- Excerpted data
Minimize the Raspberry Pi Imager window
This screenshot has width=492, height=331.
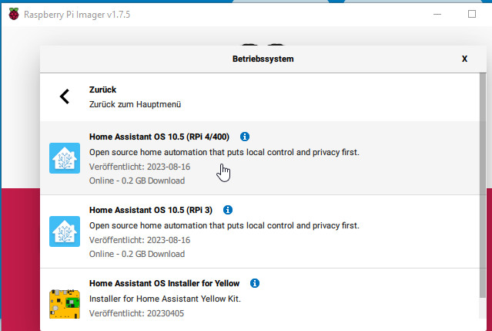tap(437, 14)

...

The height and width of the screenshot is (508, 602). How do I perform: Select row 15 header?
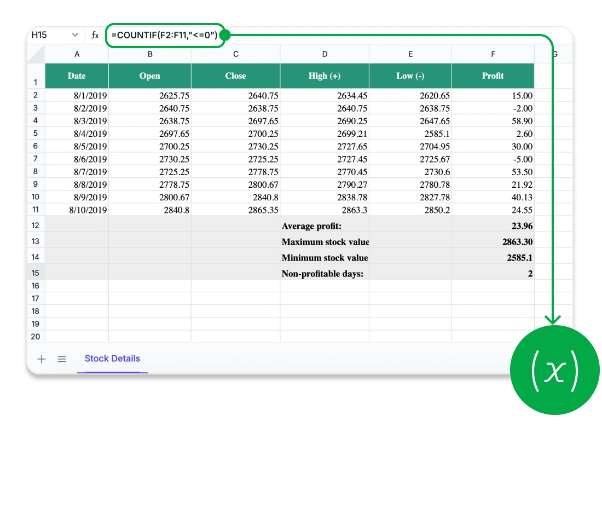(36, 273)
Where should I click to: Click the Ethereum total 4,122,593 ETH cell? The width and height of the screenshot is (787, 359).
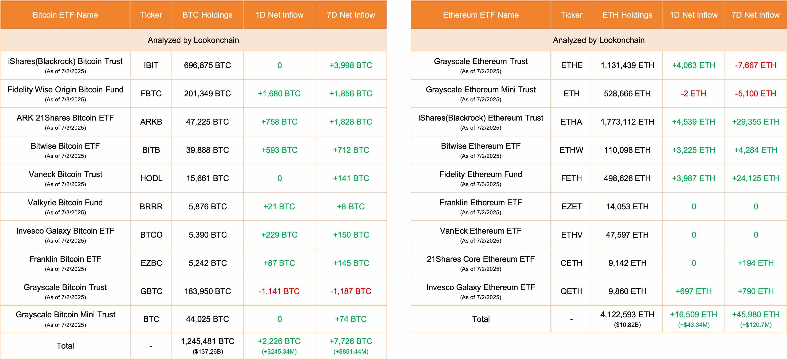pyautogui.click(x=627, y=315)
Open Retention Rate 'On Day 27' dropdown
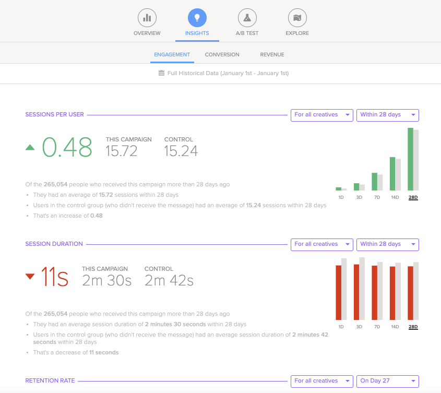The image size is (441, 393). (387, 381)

...

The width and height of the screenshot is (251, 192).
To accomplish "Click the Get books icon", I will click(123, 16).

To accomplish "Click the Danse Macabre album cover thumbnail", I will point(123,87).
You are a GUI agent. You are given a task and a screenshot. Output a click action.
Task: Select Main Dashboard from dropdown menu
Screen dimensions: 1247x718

- Try it
Report the number of lines above containing the word "accomplish", with no other text.

- Finished task
2